The governors also indicated that they did not favour job-sharing.
Mrs Clay resigned and took a claim for constructive dismissal to industrial tribunal in what proved to be something of a landmark case. She won and was awarded compensation.
The tribunal noted that Leicestershire had a job-sharing scheme for teachers: tribunal members believed that the school's opposition "was to avoid the inconvenience of having to make the necessary arrangements".
Brian Carter, regional secretary of the National Union of Teachers in the Midlands, is amazed that a body made up of "well-meaning amateurs" is allowed to make employment decisions about professionals.
"What business," he asks, "would let an untrained bunch of amateurs appoint its senior staff?" There is some surprise that more cases do not surface, but those that do can be expensive for the schools concerned. There is also the attendant publicity, which can damage a school's reputation.
St Bartholomew's school in Kent discovered this to its cost when headteacher Sister Clotilde Stephens won her case for unfair dismissal. She returned from holiday to find her financial powers had been removed by governors. She resigned and accused the governors of constructive dismissal. In the row that followed parents removed their children from the school and a governor resigned.
The industrial tribunal chairman, ruling in Sister Clotilde's favour, said:
"A reasonable employer would have discussed the applicant's concerns with her objectively before constructively dismissing her."
David Hart, general secretary of the National Association of Head Teachers, welcomed that decision: "Her victory sends a message to governors that they interfere with the day-to-day running of schools at their peril."

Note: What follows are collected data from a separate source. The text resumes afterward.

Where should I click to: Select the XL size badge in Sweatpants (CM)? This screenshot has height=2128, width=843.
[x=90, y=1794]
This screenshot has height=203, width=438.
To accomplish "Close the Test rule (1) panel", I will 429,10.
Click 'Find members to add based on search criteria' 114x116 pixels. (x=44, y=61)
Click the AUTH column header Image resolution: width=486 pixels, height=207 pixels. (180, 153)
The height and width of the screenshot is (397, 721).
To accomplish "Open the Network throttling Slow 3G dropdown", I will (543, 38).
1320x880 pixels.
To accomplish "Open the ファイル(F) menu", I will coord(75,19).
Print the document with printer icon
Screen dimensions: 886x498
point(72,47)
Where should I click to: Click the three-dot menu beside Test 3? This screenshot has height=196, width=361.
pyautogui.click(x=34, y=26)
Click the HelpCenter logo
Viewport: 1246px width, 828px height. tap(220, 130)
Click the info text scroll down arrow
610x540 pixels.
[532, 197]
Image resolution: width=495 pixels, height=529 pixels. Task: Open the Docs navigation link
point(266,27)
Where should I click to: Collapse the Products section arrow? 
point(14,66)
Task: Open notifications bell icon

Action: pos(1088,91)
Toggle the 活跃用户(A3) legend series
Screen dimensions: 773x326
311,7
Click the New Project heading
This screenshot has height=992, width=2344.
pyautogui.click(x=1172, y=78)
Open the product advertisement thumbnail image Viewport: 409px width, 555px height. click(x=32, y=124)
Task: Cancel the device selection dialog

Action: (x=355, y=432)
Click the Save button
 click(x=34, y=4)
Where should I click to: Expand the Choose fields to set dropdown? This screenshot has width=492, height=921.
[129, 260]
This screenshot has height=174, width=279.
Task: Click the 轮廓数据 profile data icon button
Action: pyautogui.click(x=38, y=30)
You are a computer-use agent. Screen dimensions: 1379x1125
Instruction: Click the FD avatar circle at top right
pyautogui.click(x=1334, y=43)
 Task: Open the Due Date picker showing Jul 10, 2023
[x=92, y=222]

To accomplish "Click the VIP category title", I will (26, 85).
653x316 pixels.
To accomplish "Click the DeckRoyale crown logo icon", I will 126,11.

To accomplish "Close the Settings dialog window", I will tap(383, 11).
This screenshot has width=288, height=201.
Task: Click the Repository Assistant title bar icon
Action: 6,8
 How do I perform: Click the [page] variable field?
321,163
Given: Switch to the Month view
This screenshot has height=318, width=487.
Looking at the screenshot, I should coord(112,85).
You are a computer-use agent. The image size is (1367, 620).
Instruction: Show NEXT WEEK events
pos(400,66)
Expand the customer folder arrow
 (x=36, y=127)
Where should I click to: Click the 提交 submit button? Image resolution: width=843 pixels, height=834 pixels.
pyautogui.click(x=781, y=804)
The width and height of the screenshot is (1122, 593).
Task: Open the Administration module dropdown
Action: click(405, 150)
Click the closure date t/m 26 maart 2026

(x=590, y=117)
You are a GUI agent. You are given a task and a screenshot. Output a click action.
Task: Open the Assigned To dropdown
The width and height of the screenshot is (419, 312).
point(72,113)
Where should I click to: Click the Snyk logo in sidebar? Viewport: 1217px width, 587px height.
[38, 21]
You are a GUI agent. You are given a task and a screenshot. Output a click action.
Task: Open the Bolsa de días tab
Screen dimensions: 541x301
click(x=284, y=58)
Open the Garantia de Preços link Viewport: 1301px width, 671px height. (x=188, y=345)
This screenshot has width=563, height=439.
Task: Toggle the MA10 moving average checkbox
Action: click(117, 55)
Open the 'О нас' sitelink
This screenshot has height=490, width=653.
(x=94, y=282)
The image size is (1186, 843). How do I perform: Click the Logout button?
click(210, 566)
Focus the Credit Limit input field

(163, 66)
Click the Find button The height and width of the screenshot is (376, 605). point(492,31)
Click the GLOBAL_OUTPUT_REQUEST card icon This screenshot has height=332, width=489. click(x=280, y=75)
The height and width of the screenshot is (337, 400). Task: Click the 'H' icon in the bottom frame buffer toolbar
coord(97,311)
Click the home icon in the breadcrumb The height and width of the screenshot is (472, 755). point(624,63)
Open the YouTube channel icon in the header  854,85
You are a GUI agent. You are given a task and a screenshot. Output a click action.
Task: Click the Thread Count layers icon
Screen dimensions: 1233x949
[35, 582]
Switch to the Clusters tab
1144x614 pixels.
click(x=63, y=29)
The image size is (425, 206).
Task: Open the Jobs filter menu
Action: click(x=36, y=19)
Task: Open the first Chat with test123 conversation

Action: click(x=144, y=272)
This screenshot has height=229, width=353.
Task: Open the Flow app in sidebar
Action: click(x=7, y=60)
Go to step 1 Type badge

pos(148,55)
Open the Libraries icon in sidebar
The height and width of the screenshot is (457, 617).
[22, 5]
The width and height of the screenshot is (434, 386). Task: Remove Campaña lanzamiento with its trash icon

But as the Cheryll Pepper case shows (above), governors can just as easily find themselves summoned to a tribunal for agreeing with their headteacher or following the advice of their LEA.
Many disputes never see the inside of the tribunal, being settled beforehand - sometimes on the steps of the tribunal itself. One recent case involved a teacher who returned late from holiday after a delayed flight. She later discovered that pay deductions had been made which included the holiday period. Tribunal proceedings were started but a negotiated settlement was reached.
Unions have used the unfair dismissal process to test the criteria for redundancy. In particular the "automatic" selection of part-time staff has been ruled to contravene equal opportunities legislation because part-timers are statistically more likely to be female.
Sue Nixon, employment law specialist with law firm Hammond Suddards, argues that employers need access to specialist advice and good procedures.
She recommends that an honest broker such as the Advisory Conciliation and Arbitration Service (ACAS)should investigate whether a deal can be done.
Of the cases handled by Brian Carter, only a quarter end up in tribunal. "Most cases can be solved through negotiation," he says.